ACTIVITY
All lines from the one containing "Given: Click the キー名 input field" to the end of the listing below should be output exactly; omit the pictures.

RECORDS TO PROCESS
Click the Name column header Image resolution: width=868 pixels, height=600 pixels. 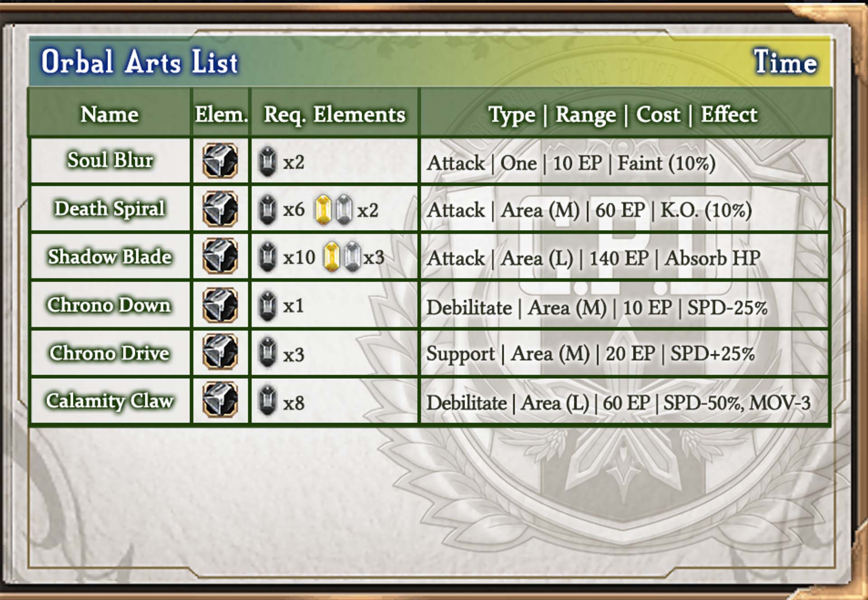pyautogui.click(x=109, y=114)
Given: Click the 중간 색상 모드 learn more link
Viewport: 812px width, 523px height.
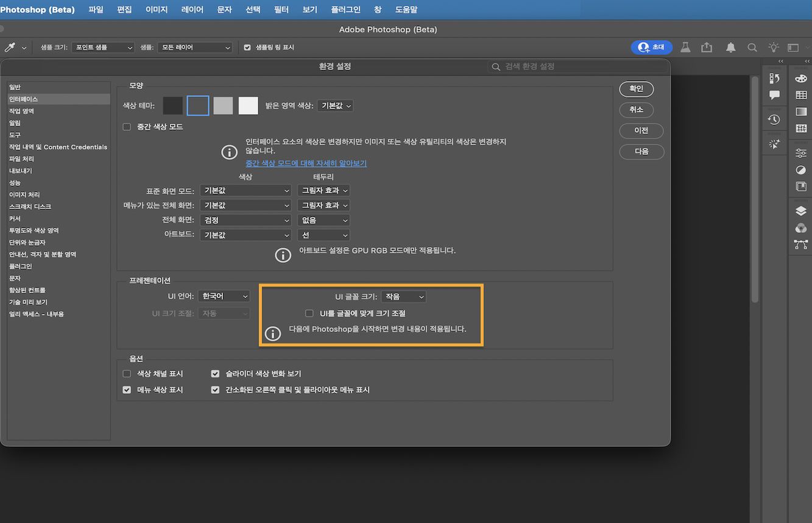Looking at the screenshot, I should coord(306,163).
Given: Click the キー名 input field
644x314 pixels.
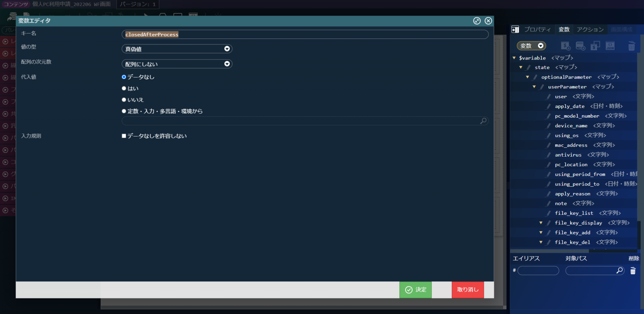Looking at the screenshot, I should (x=305, y=34).
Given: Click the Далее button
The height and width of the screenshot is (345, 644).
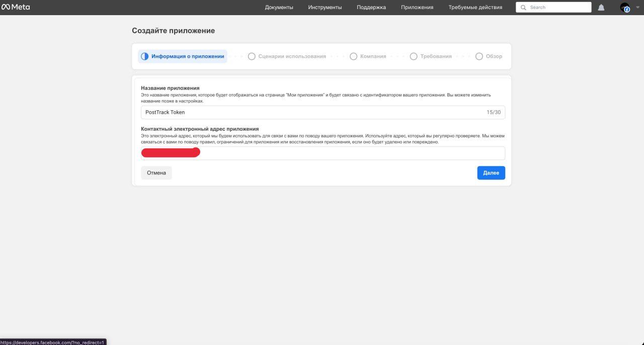Looking at the screenshot, I should 491,172.
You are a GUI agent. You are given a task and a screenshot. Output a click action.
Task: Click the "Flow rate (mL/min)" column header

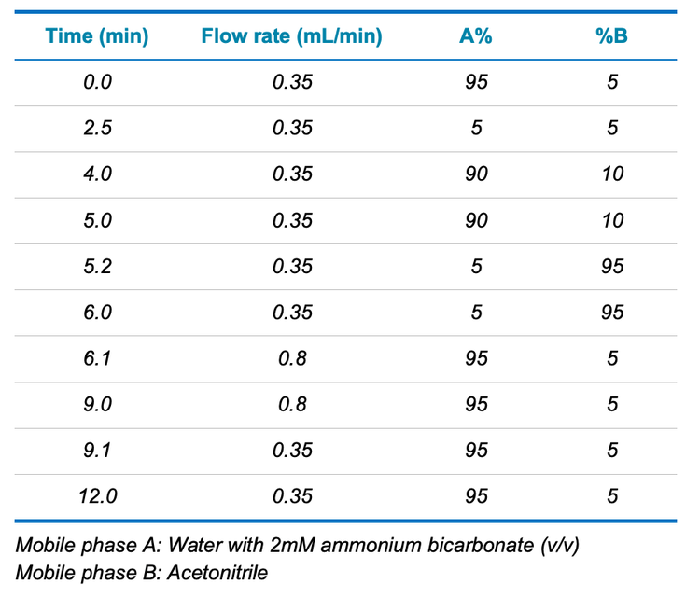(292, 37)
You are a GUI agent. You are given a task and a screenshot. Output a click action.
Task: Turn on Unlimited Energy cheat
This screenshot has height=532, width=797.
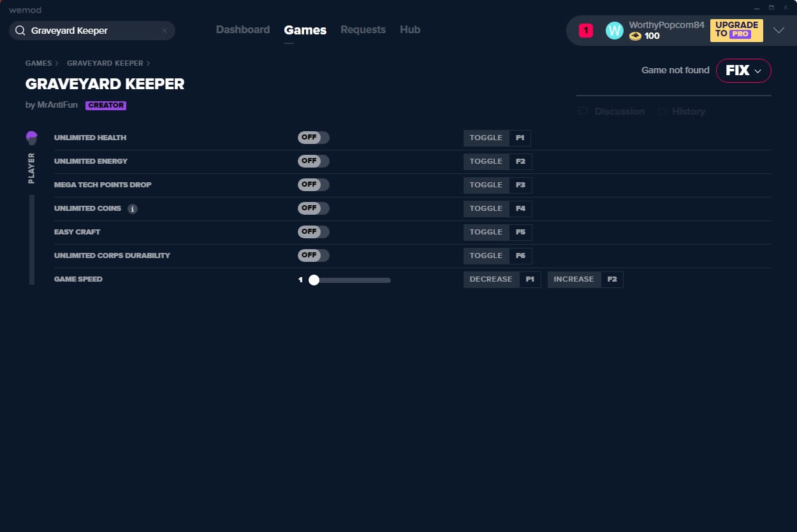[x=313, y=161]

EXERCISE OUTPUT
Given: Click the キー名 input field
644x314 pixels.
Looking at the screenshot, I should (x=305, y=34).
Given: Click the Далее button
The height and width of the screenshot is (345, 644).
Looking at the screenshot, I should 491,172.
You are a GUI agent. You are given a task and a screenshot. Output a click action.
Task: Click the "Flow rate (mL/min)" column header

(292, 37)
You are a GUI agent. You are given a task and a screenshot. Output a click action.
Task: Turn on Unlimited Energy cheat
This screenshot has height=532, width=797.
[x=313, y=161]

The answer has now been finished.